Intensivists and trainee intensivists of the world, brace yourselves. You’re about to re-live a telephone conversation that you have nightly and that makes your blood boil every time….
You: “Hello intensive care, registrar speaking.”
Caller: “Hello, this is the most junior doctor in the emergency department, I have a patient who needs to come to ICU.”
You: “OK, what’s the story?”
Caller: “Mrs. Smith is a 103 year old lady from a nursing home where she’s bed-bound with an MMSE of 1 and is doubly incontinent. She has metastatic cancer, end stage COPD and all of her joints are prosthetic. She’s come in with pneumonia. She has a respiratory rate of 40, sats of 80% on a non-rebreather, pulse of 140, BP of 70/40 and a lactate of 10. Oh, she’s also got a urea of 30 and a potassium of 7. She needs to come to ICU for ventilation and dialysis. Thanks.”
You: “Hmmm. This poor lady sounds like she’s dying. I think you should speak to the family and tell them that.”
Caller: “Oh I’ve already spoken to the family. I asked them if they want us to do everything and they said yes, they want everything done, so you have to take her.”
It’s painful because it’s so close to reality. The goal of intensive care medicine is to save the lives that can be saved, and simultaneously to recognize when these people can’t be saved, and provide them and their families with a good death. Intensive care is all about reversibility. And unfortunately the gradual trajectory towards death that our hypothetical centenarian is on is most certainly not reversible. Intensive care can prevent people from dying of sepsis, trauma, postoperative complications and myriad other reversible problems. But we can’t prevent people from dying of cancer, dementia, end stage chronic illness and frailty.

- [Tasks to perform]:
A) According to the text on intensive care medicine, what is intensive care all about?
B) Continue the text on intensive care medicine from its final sentence.

- [Extracted entries]:
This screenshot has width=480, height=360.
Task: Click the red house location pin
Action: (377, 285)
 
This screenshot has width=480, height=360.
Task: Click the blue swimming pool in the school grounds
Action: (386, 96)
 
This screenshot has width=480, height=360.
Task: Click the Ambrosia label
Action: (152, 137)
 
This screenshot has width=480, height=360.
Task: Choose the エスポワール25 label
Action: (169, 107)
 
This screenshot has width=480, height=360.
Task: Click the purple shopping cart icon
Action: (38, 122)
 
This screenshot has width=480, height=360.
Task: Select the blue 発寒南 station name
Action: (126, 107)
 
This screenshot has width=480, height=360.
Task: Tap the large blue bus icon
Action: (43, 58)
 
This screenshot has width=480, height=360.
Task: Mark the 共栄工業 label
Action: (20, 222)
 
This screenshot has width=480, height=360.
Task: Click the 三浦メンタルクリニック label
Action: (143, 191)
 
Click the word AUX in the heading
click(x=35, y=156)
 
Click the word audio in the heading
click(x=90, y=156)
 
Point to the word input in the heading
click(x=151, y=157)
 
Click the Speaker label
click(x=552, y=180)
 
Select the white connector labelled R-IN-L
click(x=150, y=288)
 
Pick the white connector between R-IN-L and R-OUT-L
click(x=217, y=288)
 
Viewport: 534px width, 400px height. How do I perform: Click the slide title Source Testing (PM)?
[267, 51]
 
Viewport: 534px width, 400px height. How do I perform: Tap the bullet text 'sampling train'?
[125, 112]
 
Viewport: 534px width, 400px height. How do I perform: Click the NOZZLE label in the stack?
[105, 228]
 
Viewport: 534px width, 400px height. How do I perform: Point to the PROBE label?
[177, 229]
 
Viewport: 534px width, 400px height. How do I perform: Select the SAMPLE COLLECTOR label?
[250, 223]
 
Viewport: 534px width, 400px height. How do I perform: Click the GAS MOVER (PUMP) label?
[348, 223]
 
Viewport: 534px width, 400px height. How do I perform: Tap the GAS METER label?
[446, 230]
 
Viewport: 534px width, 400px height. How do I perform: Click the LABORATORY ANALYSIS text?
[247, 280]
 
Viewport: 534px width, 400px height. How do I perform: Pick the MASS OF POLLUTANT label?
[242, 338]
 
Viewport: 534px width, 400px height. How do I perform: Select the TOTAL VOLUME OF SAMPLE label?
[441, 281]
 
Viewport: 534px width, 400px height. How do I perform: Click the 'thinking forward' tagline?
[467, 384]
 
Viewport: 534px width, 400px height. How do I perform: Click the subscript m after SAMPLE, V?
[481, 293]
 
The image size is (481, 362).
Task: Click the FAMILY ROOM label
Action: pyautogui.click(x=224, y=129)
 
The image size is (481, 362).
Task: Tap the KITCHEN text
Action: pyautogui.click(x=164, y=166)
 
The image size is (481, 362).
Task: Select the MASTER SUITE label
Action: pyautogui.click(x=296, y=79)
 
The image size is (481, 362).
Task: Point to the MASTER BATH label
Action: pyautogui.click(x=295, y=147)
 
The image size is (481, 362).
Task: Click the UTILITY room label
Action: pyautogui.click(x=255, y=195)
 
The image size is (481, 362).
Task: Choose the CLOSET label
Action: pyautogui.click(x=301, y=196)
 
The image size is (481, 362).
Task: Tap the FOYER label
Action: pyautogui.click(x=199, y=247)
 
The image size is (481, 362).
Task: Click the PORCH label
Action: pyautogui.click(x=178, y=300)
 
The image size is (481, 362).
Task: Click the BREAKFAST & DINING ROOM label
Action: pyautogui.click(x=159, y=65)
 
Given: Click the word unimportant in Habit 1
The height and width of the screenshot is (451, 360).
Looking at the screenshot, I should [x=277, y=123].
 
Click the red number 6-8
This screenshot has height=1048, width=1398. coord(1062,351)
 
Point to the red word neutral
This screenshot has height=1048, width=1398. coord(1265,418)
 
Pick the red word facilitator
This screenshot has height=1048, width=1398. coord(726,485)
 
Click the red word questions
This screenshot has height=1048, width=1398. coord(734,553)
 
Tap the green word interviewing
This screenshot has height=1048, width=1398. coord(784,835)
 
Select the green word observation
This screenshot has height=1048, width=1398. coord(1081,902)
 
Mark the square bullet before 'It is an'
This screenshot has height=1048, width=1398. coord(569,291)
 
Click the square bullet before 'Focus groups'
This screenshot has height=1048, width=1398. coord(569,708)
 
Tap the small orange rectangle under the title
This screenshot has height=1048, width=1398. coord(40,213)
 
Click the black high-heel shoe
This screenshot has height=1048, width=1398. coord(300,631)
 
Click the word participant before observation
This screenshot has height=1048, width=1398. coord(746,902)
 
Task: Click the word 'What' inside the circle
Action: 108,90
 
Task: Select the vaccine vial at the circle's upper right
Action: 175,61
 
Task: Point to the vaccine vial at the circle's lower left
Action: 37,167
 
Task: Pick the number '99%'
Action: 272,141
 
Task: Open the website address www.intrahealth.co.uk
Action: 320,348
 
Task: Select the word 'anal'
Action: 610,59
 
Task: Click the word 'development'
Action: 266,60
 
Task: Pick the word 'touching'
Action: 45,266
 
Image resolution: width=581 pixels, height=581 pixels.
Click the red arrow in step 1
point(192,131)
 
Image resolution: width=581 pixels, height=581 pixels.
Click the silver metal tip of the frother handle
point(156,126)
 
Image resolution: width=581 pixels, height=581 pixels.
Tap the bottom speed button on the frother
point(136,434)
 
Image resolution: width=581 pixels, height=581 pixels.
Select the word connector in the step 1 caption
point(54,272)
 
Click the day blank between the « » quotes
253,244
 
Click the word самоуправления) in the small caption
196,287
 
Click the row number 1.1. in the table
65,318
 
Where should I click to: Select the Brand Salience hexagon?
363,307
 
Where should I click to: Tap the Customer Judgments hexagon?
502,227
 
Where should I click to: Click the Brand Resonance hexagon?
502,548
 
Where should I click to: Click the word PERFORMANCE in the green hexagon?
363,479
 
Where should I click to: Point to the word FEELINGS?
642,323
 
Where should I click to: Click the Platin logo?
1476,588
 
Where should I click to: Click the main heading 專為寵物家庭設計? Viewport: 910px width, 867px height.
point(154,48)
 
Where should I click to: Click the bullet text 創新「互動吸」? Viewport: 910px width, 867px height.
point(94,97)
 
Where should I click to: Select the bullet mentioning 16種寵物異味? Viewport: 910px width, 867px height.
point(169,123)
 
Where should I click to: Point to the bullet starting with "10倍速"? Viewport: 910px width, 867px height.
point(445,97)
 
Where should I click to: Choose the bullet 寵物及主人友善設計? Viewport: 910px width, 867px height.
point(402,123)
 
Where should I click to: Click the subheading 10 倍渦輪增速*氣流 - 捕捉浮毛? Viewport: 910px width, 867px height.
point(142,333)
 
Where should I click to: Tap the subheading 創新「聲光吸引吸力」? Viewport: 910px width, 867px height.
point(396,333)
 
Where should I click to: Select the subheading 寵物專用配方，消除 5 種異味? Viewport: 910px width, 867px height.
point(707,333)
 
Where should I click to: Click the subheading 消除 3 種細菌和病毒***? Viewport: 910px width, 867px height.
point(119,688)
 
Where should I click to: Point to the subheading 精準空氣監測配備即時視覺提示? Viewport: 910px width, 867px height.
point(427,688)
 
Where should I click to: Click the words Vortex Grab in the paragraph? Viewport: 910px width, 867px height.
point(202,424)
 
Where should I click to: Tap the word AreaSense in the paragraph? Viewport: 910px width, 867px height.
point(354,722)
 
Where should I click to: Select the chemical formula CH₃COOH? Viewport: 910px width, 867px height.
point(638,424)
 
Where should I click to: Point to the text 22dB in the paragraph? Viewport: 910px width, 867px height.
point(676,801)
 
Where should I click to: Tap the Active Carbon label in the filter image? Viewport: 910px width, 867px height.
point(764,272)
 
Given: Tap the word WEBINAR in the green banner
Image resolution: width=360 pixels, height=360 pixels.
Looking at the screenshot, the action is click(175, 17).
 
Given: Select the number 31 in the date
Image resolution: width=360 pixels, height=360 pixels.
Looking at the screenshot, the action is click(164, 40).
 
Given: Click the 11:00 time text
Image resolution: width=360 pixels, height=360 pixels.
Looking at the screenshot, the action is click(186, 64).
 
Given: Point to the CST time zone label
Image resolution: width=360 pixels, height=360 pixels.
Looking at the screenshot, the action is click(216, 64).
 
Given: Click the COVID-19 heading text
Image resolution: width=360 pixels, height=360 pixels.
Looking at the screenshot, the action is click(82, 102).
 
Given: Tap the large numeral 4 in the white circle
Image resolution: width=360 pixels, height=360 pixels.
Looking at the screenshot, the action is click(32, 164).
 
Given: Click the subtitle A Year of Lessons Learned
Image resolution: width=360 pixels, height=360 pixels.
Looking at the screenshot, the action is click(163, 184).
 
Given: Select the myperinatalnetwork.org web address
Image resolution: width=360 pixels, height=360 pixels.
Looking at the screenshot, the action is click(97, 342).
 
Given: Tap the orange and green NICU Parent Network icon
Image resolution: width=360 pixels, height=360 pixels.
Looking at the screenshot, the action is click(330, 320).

- [Numbered responses]:
A) Reversibility.

B)
As I see it, there are 2 problems with the “the family wants everything done” scenario. A communication problem and a recognition problem. The communication problem is that the poor junior doctor who’s ringing the grumpy intensive care doctor in the middle of night is trying to deal as best they can with a situation that they have probably had no training for whatsoever. They’ve gone into a little room full of emotional family members who probably know that their loved one is dying but, like any normal person, wish it weren’t so. When the untrained junior doctor has asked the question “Do you want us to do everything?” they’ve said yes. Who wouldn’t? However to us everything is ventilation, dialysis, inotropes, CPR. To them everything is fluids, antibiotics, food, water, pain relief, good nursing care. I see this time and again. Families are labelled as being angry and unreasonable when requesting that their loved one have “everything done” and then when asked again, by a more experienced doctor, it becomes clear that the family certainly don’t think that CPR or ICU are appropriate. They just want their grandmother to have pain relief, dignity and a nurse on hand to answer their questions. The issue is that the opposite of everything is nothing. And logically if a family answers no to “do you want everything?” then they must want nothing. And no family in their right mind would want that.
So how should the question be asked? Well before we get there, we first need to look at the second part of the problem. Recognition. We need to be able to recognize the patient who is coming to the end of their natural life and differentiate that patient from someone who is critically ill with a reversible problem and who may benefit from intensive care. This is difficult. It takes experience and involves gestalt. There’s no scoring system or decision rule. It’s obviously always better to err on the side of caution when you’re unsure, but often it’s fairly obvious.
The point of recognizing the dying patient is that it changes the meeting with the upset family in the little room significantly. Here’s why. In this age of increased patient autonomy and decreased medical paternalism, more and more doctors (at all levels) are unfairly pushing the decision making about end of life issues onto a distraught group of surrogate decision makers. A one size fits all set of questions have arisen. I think this somewhat defensive approach of deputizing a difficult medical decision onto a surrogate decision maker has arisen from a lack of knowledge and a fear or of potential legal consequences. So I think it’s appropriate to highlight some of the debate that’s occurring in this field from ethical and legal scholars.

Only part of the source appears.